The EFSA will publish its recommendations for maximum permitted levels for nutrients allowed in food supplements in early 2005. The European Commission has indicated that it will bring forward its proposals, based on EFSA's advice, after the summer of 2005.
§ Lord Clement-Jonesasked Her Majesty's Government:
What benefits will result from the removal from the market, after July 2005, of food supplements which are accepted as safe by United Kingdom regulatory authorities but which do not meet the requirements of the Food Supplements Directive and the Food Supplements (England) Regulations 2003 (S.I. 2003/1387); and [HL295]
How many food supplement products which are accepted as safe by United Kingdom regulatory authorities but which do not meet the requirements of the Food Supplements Directive and the Food Supplements (England) Regulations 2003 (S.I. 2003/ 1387) will be removed from the market after July 2005; and what assessment they have made of the 130WA impact which the removal of these products will have on the manufacturers and retailers of such products and consumers. [HL296]
§ Lord WarnerVitamins and minerals not permitted for sale after July 2005 are those which do not meet the requirements of the legislation. The purpose of the Food Supplements Directive is to ensure the safety of food supplements for the benefit of consumers and for supplements to be freely traded across the European Union, which will benefit the food supplements industry.
The EU directive came into force in July 2002 and the United Kingdom Government were required by UK and EU law to implement it by the end of July 2003. Food supplement regulations for England were approved by the House of Commons on 3 July 2003. A regulatory impact assessment on the Food Supplements Directive which assessed the impact of the directive on businesses and consumer choice was laid in Parliament.

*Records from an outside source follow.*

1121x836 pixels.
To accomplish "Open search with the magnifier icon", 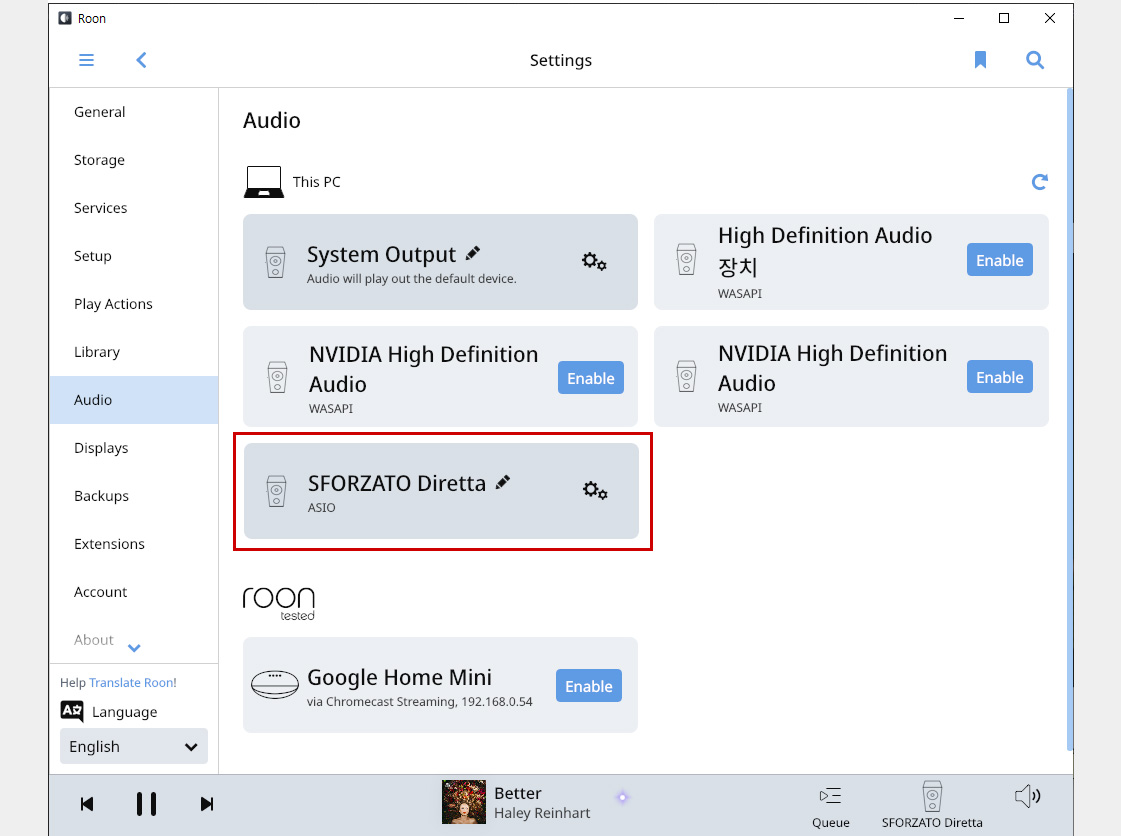I will pos(1034,60).
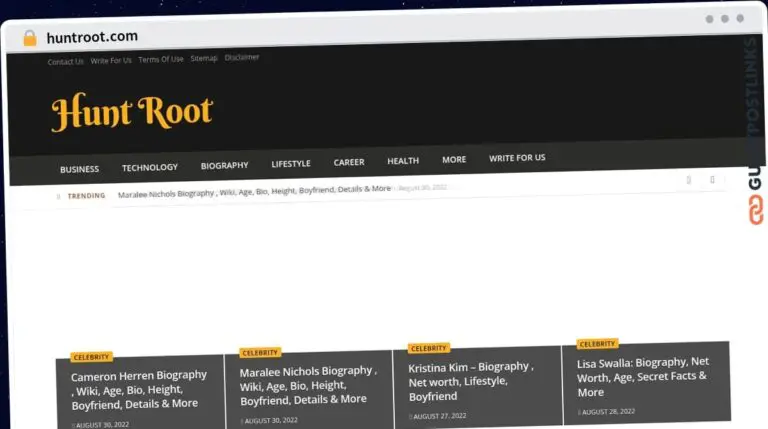Open the LIFESTYLE category
The width and height of the screenshot is (768, 429).
291,164
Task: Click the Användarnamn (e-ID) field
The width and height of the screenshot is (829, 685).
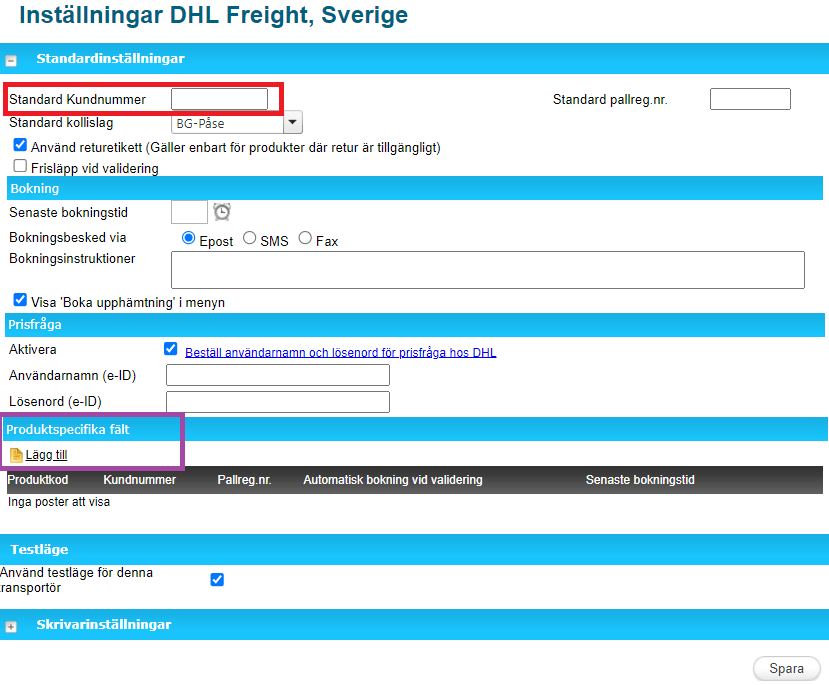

The number of products which may be removed from the market after July 2005 will depend on the number of dossiers submitted by companies to the Food Standards Agency or to other member states, and those not already covered by the positive lists in the directive and regulations. The UK will give derogation for products to remain on the market where dossiers have either been submitted to the UK or to another member state pending a positive opinion from the European Food Safety Authority.